One child (12 yo) impression of the theme, He said every person in this picture has a disability, can you see them???

The creative genius of the person really shone today, and focused it for me, how often in the past did I underestimated it, sometimes allowing the professional v’s client power relationship to over take.  The person is the real expert in themselves and are so cleaver in figuring out how to modify activity and environment something ever so slightly to enable participation.  It was great to see the kids with vision impairment, play ‘soccer’ with a tin can with a rock taped inside the can, so that everyone can see the ‘ball’.  It really re-enforced my role as a sounding board and creative thinker to a person, and not the ‘professional’ or ‘expert’.  How important it is to empower, not to do. Today it really emphasized to me, being an OT is not necessarily about making things easier but possible.  The young boy was putting in a massive effort but was able and passionate about doing the things the way he was.

Some of the communities we go into we get stuck on the idea of 'rehabilitation' being to make someone normal - eg if someone is an amputee we may ask them what they need and they'll say - Money, for a prosthesis.  However this person may have had no leg for 10 years and gets around fine without a leg - works in the farm, feeds his family... performs all his occupational roles, however its the community that needs the rehabilitation (to their way of thinking and limiting someone with no leg) and actually all he needs is some adaptive techniques on how he can go about his ADLs to reduce the chance of secondary impairments. We need to look at the functional level of the individual and focus on improving function within context.
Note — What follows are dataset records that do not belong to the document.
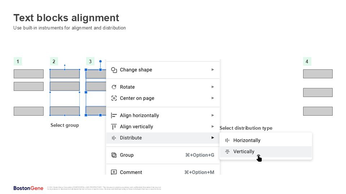Click the Align vertically icon
Image resolution: width=346 pixels, height=194 pixels.
point(114,126)
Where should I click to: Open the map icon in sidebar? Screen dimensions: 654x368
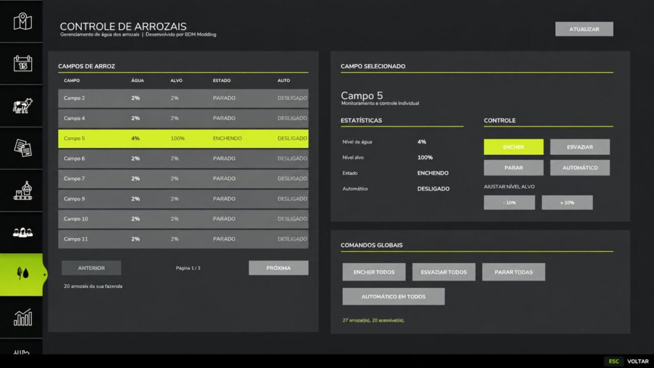tap(22, 22)
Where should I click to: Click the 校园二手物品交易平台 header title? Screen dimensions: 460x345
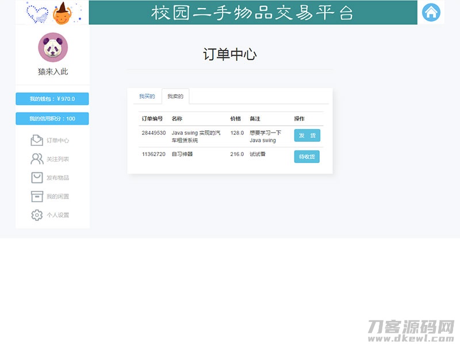248,13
As OT’s should we really be looking at changing the person, maybe the person focus should be about building confidence, and our focus should be more on community education.  This may be old news for those who have been in the industry for longer then I have, however what I really would like people to think about is, no matter what you do... am I really empowering and making the disability disappear or am I adding to the disability?